Last week also brought Donald Trump to claim that Joe Biden had ‘plagiarised’ his economic program, after Biden unveiled his ‘Buy American’ plan.

The Donald said it with characteristic pride…flattered that someone would want to imitate him. Apparently, now, both parties are going to make America great again.

A more thoughtful man might have wondered why the big spending dumbbells on the other side of the aisle would think his program was just fine for them, too.

When the tone deaf fellow in the church choir is hitting the same notes you are…maybe it’s time to change your tune.

But wait…there’s more…

Mary Trump (Donald’s niece) says the president paid someone to take his SATs…and Kanye West announced that he’s running for president too. (Surely to boost brand awareness for his clothing line, Yeezy. We had never heard of it.)

And Tesla flew to such a dizzy high last week that we practically broke our neck looking at it. Here’s money-manager extraordinaire Chris Mayer:

Tesla is now worth more than Toyota, GM, Ford and Fiat combined… and yet, still can’t deliver 500,000 vehicles annually, can’t make a profit, sales haven’t grown much since 2018, they have a CEO who openly taunts the SEC saying they suck his you-know-what, and they have at best doctored up financials (at worst, fraudulent).

## Information provided

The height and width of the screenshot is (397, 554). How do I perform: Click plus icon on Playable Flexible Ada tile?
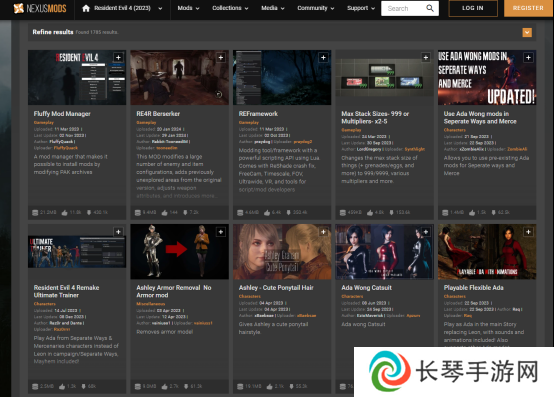528,232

## Set task 1
According to the commentary, which carmakers is Tesla now worth more than combined?
## Set task 2
Reproduce the commentary's text starting with "The Donald said" and going on through "America great again.".
The listing comes from a separate source.

## Exercise answer 1
Toyota, GM, Ford and Fiat.

## Exercise answer 2
The Donald said it with characteristic pride…flattered that someone would want to imitate him. Apparently, now, both parties are going to make America great again.